Single by Mudvayne

from the album Lost and Found
- Released: January 2005
- Recorded: 2004
- Studio: The Plant Studios in Sausalito, California, U.S.
- Genre: Thrash metal
- Length: 2:40
- Label: Epic
- Songwriters: Chad Gray; Greg Tribbett; Ryan Martinie; Matthew McDonough;
- Producer: Dave Fortman

Mudvayne singles chronology
| "World So Cold" (2003) | "Determined" (2005) | "Happy?" (2005) |

= Determined (song) =

"Determined" is a song by American metal band Mudvayne. It is the opening track and the first single from their 2005 album Lost and Found.

==Music==
The song contains elements of thrash metal and hardcore punk.

==Music video==
The music video for "Determined" shows the band playing the song in front of a large group of moshing fans. It was recorded in New York City.

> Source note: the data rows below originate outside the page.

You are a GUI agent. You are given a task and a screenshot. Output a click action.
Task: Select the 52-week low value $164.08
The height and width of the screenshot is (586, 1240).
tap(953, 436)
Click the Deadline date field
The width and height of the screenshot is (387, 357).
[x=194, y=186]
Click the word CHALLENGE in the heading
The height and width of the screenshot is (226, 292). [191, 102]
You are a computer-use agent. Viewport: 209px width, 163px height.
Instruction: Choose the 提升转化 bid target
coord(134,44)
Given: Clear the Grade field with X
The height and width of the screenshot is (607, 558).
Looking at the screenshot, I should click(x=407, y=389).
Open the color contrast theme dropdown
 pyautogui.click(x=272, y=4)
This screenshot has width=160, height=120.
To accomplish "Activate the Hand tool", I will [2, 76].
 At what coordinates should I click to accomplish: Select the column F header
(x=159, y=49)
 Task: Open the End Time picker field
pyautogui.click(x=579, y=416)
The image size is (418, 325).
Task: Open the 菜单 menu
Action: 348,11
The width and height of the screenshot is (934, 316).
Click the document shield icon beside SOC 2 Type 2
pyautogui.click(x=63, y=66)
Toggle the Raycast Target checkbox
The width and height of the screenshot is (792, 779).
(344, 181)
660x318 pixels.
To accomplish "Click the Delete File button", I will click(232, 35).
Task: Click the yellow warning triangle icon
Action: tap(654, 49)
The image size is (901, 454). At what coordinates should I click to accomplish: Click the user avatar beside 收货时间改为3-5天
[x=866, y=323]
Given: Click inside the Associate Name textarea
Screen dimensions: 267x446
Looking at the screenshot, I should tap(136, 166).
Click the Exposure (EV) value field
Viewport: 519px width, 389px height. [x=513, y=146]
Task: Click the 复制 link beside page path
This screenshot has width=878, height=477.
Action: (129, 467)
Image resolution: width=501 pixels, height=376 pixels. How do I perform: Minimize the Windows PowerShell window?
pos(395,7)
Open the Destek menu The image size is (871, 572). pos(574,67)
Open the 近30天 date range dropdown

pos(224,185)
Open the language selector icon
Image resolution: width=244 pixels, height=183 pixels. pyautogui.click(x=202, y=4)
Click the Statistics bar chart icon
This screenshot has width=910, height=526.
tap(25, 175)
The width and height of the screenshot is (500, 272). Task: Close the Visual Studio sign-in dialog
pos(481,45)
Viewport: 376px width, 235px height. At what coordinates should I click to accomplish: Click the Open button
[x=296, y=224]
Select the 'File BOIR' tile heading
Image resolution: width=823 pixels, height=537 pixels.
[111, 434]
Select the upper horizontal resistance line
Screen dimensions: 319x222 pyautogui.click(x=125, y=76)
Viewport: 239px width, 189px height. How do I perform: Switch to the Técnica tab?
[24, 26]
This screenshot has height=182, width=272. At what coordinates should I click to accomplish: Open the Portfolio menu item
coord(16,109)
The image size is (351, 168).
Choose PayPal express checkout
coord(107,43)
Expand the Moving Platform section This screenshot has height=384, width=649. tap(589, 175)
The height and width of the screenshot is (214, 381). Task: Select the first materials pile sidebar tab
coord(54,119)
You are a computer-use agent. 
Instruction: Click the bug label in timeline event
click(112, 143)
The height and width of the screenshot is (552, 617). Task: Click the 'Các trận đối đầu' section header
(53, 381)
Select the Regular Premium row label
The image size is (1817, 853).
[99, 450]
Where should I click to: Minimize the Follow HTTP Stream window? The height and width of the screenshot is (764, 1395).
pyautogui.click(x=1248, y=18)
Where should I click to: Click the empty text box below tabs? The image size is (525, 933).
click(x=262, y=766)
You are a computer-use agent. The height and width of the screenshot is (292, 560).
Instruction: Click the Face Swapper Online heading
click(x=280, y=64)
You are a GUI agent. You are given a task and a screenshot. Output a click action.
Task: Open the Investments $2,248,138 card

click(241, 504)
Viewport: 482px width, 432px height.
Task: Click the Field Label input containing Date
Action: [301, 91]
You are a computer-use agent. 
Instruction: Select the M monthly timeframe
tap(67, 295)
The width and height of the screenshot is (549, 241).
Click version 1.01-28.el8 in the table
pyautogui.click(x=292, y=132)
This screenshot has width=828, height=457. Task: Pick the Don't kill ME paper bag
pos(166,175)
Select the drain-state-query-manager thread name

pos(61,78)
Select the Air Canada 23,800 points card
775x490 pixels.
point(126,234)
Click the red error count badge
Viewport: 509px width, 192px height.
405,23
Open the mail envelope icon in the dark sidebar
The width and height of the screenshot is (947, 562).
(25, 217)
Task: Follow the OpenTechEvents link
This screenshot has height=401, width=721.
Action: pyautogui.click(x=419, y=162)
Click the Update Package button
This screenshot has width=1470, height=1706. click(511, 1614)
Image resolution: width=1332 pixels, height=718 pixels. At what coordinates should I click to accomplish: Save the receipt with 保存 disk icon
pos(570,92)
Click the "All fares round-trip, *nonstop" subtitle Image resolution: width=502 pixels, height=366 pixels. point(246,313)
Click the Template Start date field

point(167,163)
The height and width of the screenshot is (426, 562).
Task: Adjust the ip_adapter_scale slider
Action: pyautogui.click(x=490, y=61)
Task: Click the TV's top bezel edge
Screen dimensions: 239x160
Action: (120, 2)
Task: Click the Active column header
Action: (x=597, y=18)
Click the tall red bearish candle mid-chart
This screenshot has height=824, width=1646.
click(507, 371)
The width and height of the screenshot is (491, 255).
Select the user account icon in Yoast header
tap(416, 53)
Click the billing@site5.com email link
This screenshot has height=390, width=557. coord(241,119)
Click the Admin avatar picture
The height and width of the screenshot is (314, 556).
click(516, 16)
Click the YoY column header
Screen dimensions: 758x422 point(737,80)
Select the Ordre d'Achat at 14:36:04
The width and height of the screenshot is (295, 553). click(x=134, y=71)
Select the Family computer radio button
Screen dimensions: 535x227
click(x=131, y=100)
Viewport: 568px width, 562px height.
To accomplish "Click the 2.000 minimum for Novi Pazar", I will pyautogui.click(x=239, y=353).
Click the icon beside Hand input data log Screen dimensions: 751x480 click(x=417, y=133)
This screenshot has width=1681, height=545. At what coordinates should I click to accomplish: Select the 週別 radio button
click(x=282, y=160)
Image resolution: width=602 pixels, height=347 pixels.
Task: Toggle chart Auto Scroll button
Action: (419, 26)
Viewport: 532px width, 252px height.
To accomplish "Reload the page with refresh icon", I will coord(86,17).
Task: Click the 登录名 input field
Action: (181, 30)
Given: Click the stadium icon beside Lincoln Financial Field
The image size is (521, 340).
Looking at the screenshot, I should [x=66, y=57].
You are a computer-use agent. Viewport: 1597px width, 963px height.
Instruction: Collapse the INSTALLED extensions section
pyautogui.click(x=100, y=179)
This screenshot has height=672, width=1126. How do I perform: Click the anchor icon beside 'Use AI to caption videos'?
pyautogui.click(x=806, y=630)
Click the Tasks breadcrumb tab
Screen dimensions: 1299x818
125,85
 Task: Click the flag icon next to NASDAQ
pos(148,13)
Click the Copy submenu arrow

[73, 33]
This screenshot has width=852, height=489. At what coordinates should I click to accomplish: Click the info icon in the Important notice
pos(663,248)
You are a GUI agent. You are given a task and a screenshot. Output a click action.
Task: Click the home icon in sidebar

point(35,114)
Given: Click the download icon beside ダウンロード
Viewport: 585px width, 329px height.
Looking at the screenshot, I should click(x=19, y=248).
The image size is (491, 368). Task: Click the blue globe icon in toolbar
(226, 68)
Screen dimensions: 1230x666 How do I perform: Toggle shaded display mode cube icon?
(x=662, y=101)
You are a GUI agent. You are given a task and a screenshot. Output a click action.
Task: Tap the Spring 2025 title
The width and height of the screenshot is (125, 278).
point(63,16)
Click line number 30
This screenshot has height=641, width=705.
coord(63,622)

==Appearances in other media==
The censored version of the song is featured in the soundtrack to Need for Speed: Underground 2.

==Live performance==
Mudvayne performed the song live for the first time in early 2005 during a small clubs tour. It has since become a regular part of the band's setlist.

==Reception==
Johnny Loftus of AllMusic called the song "one of Mudvayne's all-time strongest tracks". It also received praise from The Baltimore Sun.

The song was nominated at the 2006 Grammy Awards for Best Metal Performance but lost to Slipknot's "Before I Forget".

== Trivia ==
As seen in the studio recording, the song was originally titled "Fucking Determined", as seen on a lyric sheet.